*EXERCISE INSTRUCTIONS*: Copy every line of the material below, beginning at the line that contains "This screenshot has height=1089, width=1179. Task: Point" and ending with the last line. Add -150 to each coordinate in the answers.

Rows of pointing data
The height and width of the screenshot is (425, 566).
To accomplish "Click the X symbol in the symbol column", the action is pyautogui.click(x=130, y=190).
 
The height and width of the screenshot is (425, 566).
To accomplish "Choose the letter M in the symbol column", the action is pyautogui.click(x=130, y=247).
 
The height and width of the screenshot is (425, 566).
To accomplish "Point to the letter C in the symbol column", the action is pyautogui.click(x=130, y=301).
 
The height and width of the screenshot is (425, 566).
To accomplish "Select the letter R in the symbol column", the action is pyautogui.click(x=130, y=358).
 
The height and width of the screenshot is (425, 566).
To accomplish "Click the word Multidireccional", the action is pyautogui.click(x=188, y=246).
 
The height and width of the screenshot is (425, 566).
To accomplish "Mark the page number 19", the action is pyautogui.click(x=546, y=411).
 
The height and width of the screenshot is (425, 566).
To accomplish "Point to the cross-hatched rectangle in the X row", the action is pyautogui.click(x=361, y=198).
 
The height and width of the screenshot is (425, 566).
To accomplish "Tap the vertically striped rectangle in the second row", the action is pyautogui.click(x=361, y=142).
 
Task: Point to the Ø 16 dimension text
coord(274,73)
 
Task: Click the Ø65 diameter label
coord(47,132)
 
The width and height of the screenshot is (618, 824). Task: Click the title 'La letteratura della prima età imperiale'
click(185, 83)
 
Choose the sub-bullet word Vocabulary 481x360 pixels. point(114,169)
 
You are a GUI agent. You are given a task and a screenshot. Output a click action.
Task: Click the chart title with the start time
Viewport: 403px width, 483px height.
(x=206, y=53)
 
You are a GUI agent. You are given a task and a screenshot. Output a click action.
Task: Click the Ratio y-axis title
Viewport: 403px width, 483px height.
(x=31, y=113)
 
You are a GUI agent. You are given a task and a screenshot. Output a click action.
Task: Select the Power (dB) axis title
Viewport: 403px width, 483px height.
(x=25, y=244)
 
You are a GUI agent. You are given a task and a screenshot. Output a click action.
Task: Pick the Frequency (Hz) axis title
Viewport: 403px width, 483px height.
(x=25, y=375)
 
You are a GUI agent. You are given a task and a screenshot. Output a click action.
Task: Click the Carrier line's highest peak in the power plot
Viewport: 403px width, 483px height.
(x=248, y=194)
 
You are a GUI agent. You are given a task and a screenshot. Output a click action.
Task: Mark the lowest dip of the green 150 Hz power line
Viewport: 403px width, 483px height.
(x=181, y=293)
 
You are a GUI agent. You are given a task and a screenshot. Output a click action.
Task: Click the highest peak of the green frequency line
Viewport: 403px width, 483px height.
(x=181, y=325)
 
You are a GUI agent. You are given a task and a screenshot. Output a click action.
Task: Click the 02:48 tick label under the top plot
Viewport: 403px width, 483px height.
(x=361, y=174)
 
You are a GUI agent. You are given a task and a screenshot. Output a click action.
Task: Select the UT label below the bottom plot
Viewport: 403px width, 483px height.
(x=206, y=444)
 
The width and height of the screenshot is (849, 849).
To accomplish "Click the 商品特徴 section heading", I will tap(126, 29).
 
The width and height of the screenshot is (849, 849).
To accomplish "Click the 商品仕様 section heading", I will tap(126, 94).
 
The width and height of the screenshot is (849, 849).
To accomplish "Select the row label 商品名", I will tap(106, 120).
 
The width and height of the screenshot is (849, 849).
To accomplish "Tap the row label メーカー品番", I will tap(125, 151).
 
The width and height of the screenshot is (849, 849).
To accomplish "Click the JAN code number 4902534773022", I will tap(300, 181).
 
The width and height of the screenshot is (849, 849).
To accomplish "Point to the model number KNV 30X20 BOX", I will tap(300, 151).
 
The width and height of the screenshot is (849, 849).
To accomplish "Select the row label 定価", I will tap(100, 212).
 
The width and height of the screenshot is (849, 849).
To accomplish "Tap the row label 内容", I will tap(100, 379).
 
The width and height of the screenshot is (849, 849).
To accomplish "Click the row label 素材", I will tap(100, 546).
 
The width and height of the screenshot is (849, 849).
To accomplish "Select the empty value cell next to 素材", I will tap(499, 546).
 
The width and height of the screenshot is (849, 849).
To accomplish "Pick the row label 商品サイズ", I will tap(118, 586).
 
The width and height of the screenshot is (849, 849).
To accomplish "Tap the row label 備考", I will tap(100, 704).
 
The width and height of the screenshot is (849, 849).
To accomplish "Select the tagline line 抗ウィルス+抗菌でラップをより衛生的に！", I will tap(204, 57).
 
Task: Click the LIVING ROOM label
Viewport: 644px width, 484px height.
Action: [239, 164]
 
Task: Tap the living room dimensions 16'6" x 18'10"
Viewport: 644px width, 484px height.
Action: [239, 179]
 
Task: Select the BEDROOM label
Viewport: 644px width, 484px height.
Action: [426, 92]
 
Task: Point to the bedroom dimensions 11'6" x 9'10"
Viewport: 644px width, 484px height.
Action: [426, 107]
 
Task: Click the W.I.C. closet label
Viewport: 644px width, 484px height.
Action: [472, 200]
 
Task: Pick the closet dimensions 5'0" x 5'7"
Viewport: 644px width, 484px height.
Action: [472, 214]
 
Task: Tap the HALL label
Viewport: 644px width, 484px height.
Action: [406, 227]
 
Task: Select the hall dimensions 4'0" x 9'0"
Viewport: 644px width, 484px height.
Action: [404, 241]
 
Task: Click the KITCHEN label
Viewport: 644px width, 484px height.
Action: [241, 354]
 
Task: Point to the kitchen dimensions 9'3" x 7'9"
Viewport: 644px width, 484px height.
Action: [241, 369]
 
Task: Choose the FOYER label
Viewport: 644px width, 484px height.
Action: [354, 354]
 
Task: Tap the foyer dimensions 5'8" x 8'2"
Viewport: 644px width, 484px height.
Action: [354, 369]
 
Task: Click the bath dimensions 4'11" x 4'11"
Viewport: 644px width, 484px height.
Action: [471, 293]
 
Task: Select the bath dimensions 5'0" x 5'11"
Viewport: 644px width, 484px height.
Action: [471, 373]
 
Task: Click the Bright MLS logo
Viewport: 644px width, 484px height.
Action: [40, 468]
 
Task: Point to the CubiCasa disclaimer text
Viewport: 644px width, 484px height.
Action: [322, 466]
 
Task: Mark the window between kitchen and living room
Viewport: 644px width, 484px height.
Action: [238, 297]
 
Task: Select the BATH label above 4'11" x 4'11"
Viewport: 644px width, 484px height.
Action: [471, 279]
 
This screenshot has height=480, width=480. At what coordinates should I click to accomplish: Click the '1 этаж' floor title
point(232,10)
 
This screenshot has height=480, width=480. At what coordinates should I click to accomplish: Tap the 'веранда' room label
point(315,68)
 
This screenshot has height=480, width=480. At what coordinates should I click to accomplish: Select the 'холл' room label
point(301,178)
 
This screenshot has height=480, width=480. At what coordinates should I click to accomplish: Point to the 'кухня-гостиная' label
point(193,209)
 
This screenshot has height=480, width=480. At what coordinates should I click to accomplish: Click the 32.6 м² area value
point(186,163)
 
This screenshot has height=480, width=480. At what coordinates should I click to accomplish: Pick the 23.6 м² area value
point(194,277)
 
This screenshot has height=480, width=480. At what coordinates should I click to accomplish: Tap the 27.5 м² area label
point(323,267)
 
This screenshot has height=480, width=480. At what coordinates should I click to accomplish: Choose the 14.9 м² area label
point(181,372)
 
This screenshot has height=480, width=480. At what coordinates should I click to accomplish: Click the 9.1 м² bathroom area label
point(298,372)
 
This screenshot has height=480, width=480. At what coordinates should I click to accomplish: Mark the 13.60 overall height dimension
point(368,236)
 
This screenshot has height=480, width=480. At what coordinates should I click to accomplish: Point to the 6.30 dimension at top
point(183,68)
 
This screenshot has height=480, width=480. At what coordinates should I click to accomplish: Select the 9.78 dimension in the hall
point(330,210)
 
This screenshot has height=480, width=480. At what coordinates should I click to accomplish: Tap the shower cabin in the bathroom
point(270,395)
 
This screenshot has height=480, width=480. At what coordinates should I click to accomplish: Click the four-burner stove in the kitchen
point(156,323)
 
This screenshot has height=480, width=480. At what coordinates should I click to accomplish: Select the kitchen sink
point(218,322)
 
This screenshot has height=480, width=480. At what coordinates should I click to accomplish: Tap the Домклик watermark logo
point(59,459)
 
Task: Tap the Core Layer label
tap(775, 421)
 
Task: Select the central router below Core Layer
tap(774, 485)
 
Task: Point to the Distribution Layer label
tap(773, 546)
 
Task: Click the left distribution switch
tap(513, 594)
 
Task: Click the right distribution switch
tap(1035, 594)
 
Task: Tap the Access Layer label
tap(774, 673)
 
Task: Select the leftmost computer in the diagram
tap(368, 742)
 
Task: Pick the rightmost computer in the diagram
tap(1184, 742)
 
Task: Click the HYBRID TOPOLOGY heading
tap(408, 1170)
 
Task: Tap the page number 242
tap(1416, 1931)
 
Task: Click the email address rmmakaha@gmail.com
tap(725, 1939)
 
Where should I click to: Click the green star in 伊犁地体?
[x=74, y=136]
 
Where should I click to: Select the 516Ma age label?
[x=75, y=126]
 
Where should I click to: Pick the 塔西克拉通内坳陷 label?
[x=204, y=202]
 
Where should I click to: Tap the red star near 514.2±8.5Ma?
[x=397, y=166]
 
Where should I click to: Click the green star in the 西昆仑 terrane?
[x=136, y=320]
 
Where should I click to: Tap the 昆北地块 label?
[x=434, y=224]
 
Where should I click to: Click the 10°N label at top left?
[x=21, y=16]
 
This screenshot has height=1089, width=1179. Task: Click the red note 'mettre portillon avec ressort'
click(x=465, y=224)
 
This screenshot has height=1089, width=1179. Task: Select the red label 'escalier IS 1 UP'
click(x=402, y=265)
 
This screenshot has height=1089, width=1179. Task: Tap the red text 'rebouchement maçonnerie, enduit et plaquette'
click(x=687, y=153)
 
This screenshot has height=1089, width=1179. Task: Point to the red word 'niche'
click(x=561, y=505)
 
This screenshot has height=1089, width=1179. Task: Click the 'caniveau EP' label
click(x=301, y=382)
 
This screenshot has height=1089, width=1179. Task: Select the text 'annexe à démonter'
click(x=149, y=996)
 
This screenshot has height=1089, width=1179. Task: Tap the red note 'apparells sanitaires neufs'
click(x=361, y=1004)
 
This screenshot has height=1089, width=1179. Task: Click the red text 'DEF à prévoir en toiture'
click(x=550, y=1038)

*EXERCISE RESPONSE*:
This screenshot has height=1089, width=1179. Task: Point to the red word 'niche'
click(x=411, y=355)
 
This screenshot has height=1089, width=1179. Task: Click the 'caniveau EP' label
click(x=151, y=232)
 
This screenshot has height=1089, width=1179. Task: Select the text 'annexe à démonter'
click(x=-1, y=846)
 
This screenshot has height=1089, width=1179. Task: Tap the red note 'apparells sanitaires neufs'
click(x=211, y=854)
 
This screenshot has height=1089, width=1179. Task: Click the red text 'DEF à prévoir en toiture'
click(x=400, y=888)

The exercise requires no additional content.